Red Socks and a Blue Blanket

by Kristina Chew, PhD on February 6th, 2007

A certain red spot of paint on the wooden stairs of a St. Paul play structure.

Red socks, toddler-size, from the Gap.

When Charlie was two years old, he used to stop on the stairs and stare and stare and stare at that red spot, and when we tried to get him to move away, was he enraged. Around the same time, he began only to wear red socks because those were the only pair he pulled out.

How Do We See Red? Count the Ways in today’s New York Times says of the color red:

Red is the premier signaling color in the natural world, variously showcasing a fruitful bounty, warning of a fatal poison or boasting of a sturdy constitution and the genes to match…….. “Our visual system was shaped by colors already in use among many plants and animals, and red in particular stands out against the green backdrop of nature,” said Dr. Nicholas Humphrey, a philosopher at the London School of Economics and the author of Seeing Red: A Study in Consciousness “If you want to make a point, you make it in red.”

Because humans have more of the “two cone types set to red and yellow wavelengths than … those sensitive to short, blue-tinged light,” we are able to distinguish more different varieties of red than of the color blue and hence are (according to the New York Times article) more drawn to red.

──────────

• [Exercise set]:
- a) Answer these from the blog post, one per line:
(i) Where did the toddler-size red socks come from?
(ii) At what institution is Dr. Nicholas Humphrey a philosopher?
(iii) Humans can tell apart more varieties of which color than of blue?
- b) Please decide whether each statement agrees with the blog post. Give yes or no and quote the words that settle it.
(i) Charlie was three years old when he stared at the red spot.
(ii) The red spot of paint was on the stairs of a play structure in St. Paul.
(iii) Humans have more cone types for short, blue-tinged light than for red and yellow wavelengths.

──────────

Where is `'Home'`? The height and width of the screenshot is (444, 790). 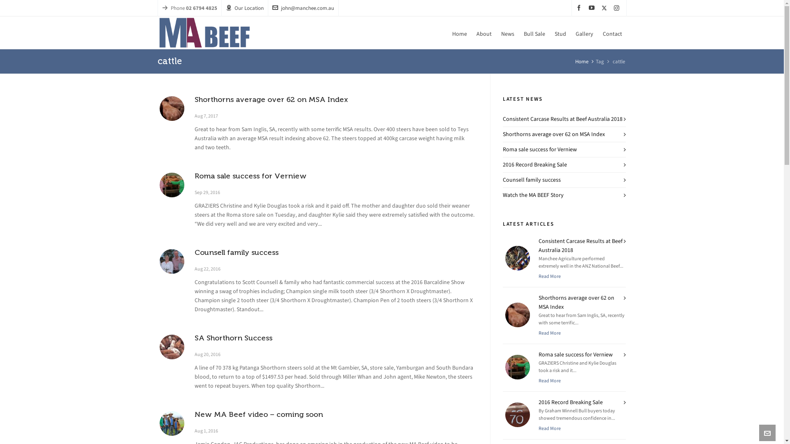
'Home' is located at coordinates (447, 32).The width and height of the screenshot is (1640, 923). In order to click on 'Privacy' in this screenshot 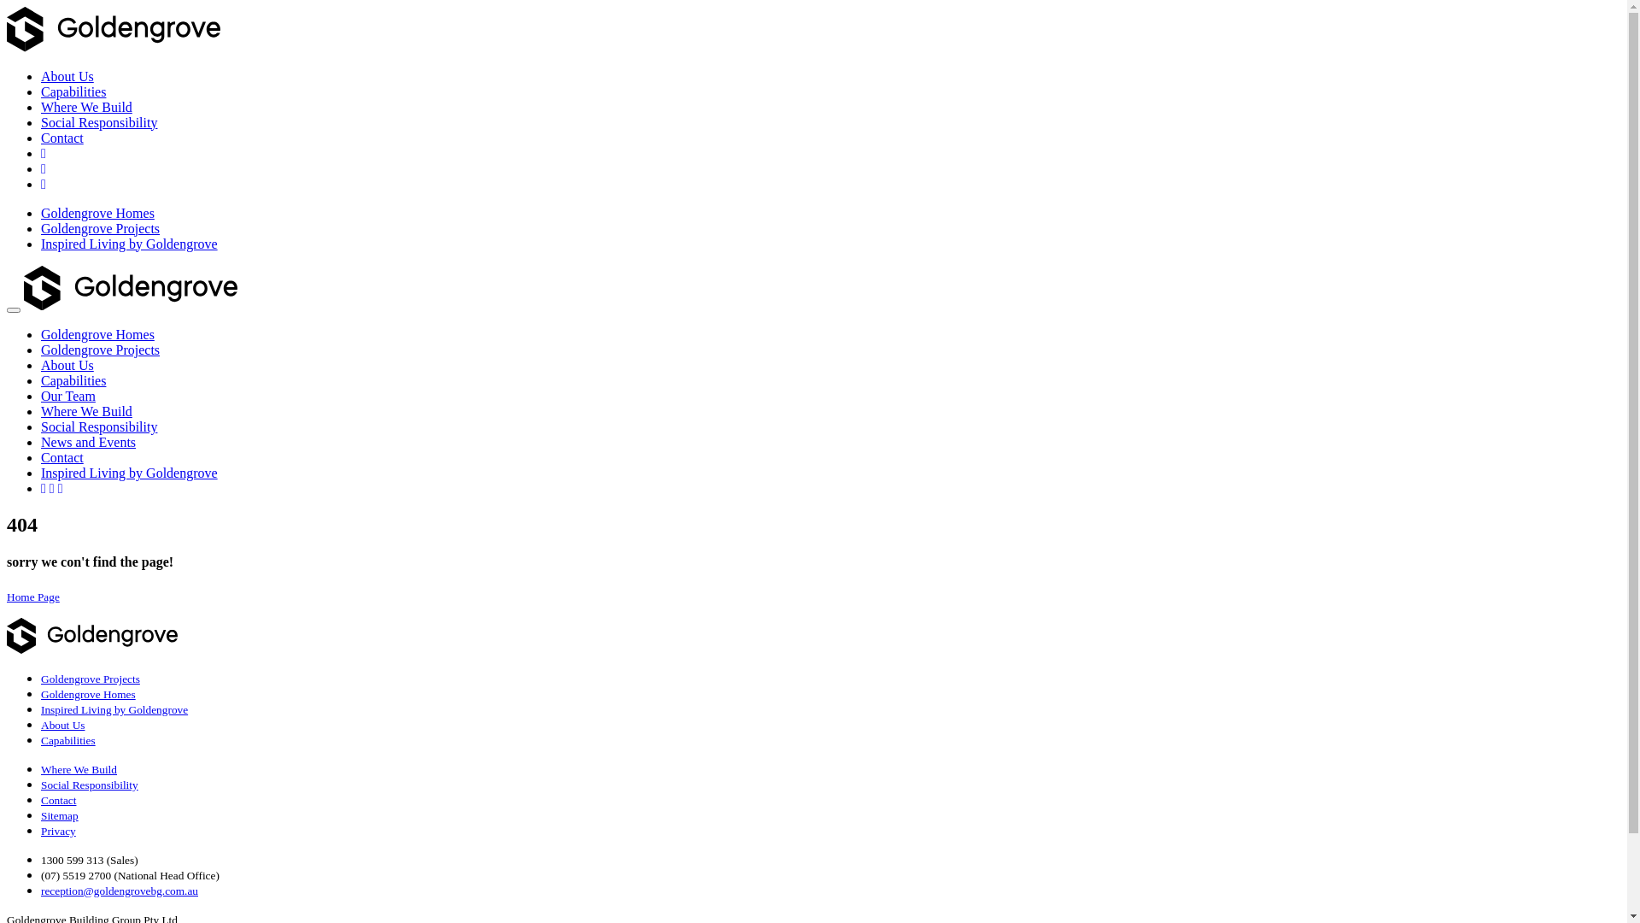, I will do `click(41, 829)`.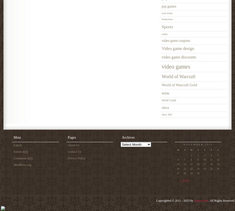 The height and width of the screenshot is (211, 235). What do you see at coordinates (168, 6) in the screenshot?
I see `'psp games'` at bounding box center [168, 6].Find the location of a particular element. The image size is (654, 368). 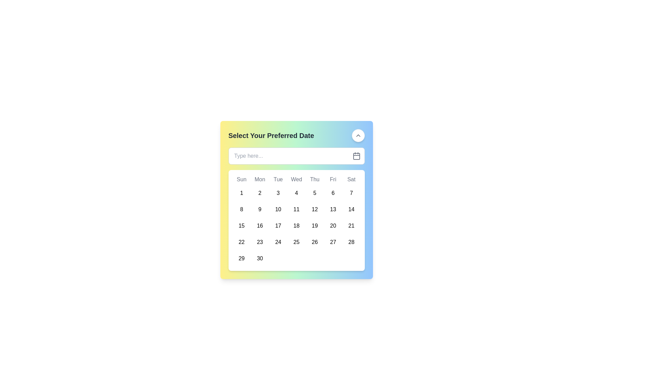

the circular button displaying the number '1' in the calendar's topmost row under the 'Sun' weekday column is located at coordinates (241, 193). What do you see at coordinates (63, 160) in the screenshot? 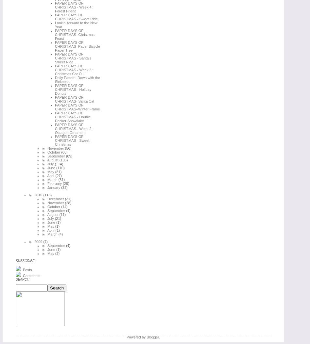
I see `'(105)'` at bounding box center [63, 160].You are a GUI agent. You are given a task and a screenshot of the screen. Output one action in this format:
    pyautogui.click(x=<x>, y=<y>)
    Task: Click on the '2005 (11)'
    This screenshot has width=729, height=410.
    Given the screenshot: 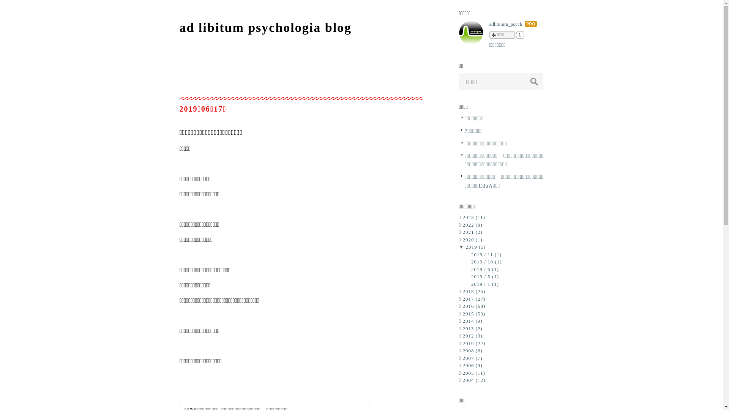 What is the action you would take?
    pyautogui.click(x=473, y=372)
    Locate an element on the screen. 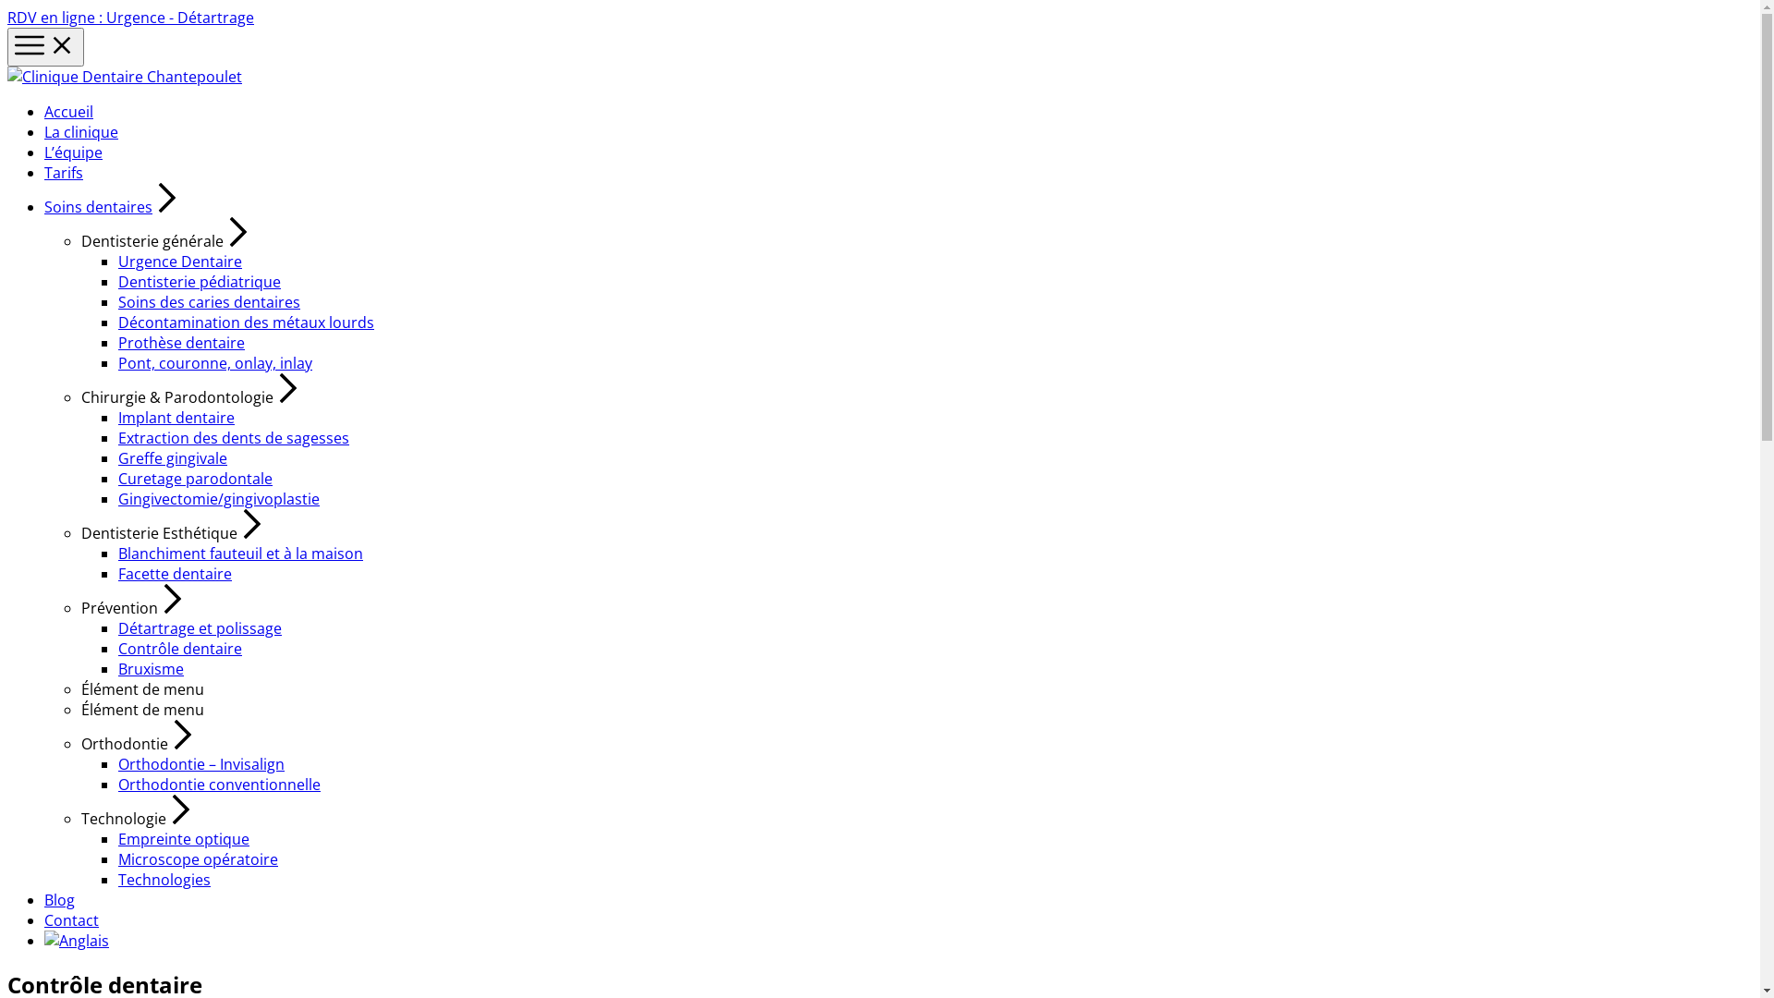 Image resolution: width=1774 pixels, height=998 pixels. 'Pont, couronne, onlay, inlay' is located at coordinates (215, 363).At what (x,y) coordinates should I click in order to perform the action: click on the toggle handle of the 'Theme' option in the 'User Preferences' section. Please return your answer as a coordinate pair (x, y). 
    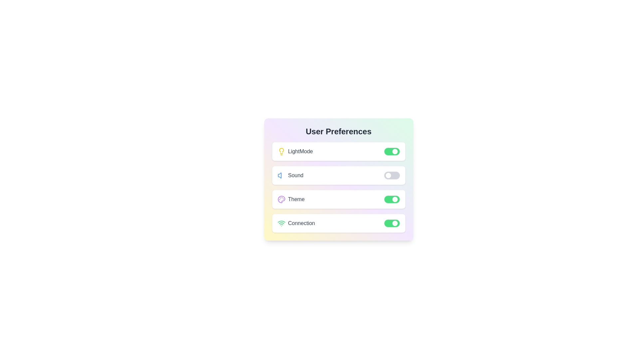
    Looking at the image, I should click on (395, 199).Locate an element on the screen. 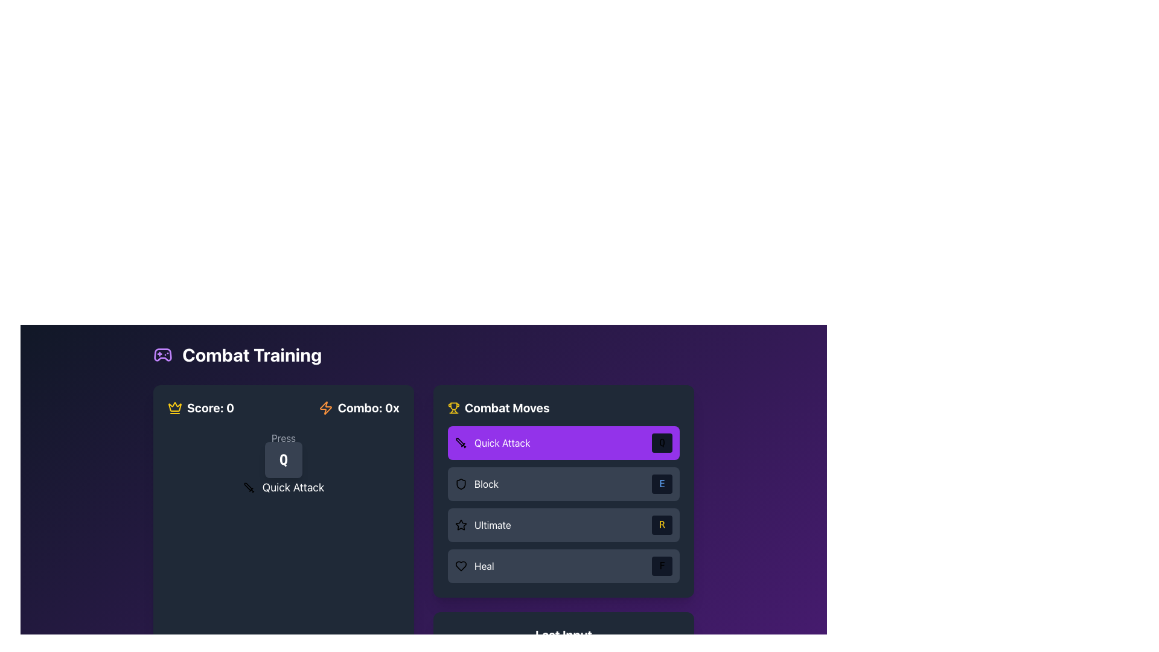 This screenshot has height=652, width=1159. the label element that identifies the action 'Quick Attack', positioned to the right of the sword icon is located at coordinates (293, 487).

──────────

• [Set of answers]:
- a)
(i) The Gap
(ii) The London School of Economics
(iii) Red

- b)
(i) No: "When Charlie was two years old"
(ii) Yes: "A certain red spot of paint on the wooden stairs of a St. Paul play structure."
(iii) No: "two cone types set to red and yellow wavelengths than … those sensitive to short, blue-tinged light"